------ RECORD SET
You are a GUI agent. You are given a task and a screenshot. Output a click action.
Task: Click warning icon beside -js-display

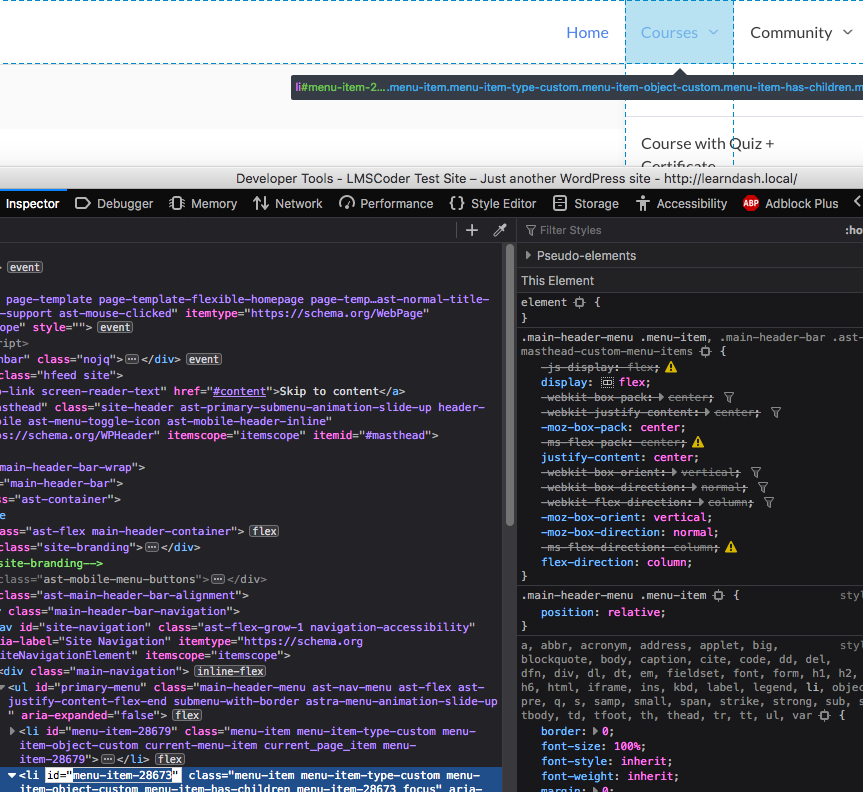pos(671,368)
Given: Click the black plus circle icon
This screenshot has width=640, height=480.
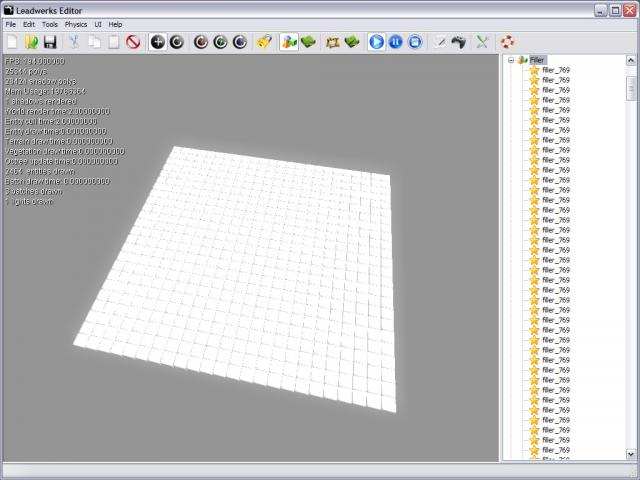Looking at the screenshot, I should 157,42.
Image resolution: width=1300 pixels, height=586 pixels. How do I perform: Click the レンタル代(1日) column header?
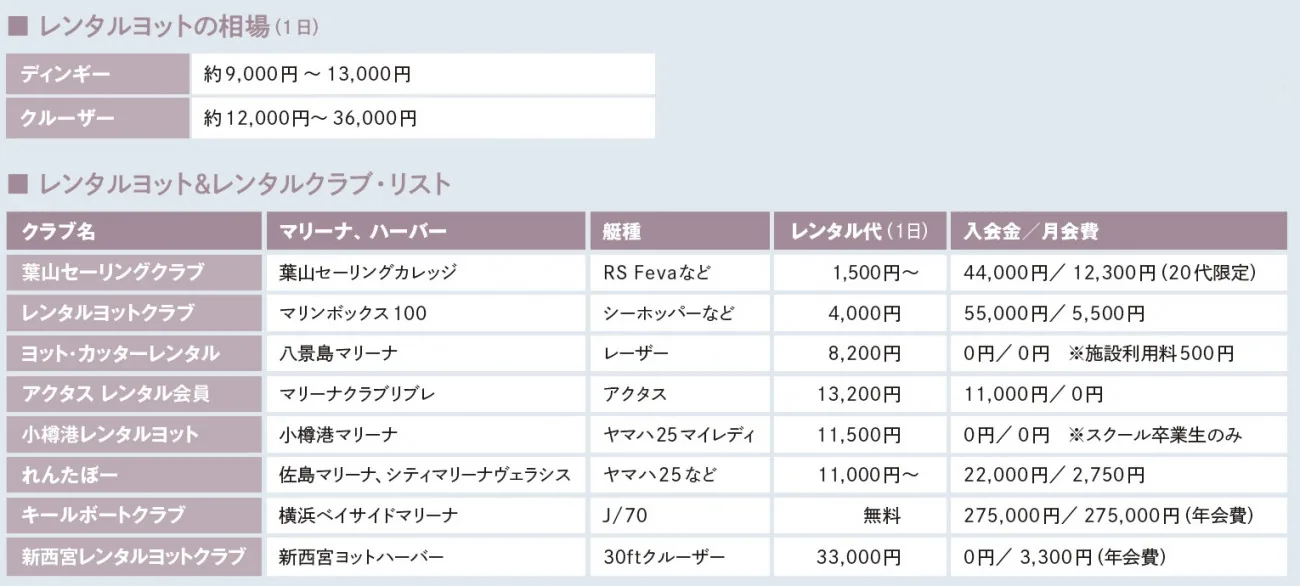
------------
→ DIRECTIONS FOR THIS TASK:
Could you transcribe all of the data exactly, keeping every picture out of the copy?

→ EXERCISE SOLUTION:
You are a GUI agent. You are given a task and a screenshot. Output a click action.
Task: Click warning icon beside -js-display

pos(671,368)
Given: Click the black plus circle icon
This screenshot has width=640, height=480.
Looking at the screenshot, I should 157,42.
Image resolution: width=1300 pixels, height=586 pixels. How do I perform: Click the レンタル代(1日) column header?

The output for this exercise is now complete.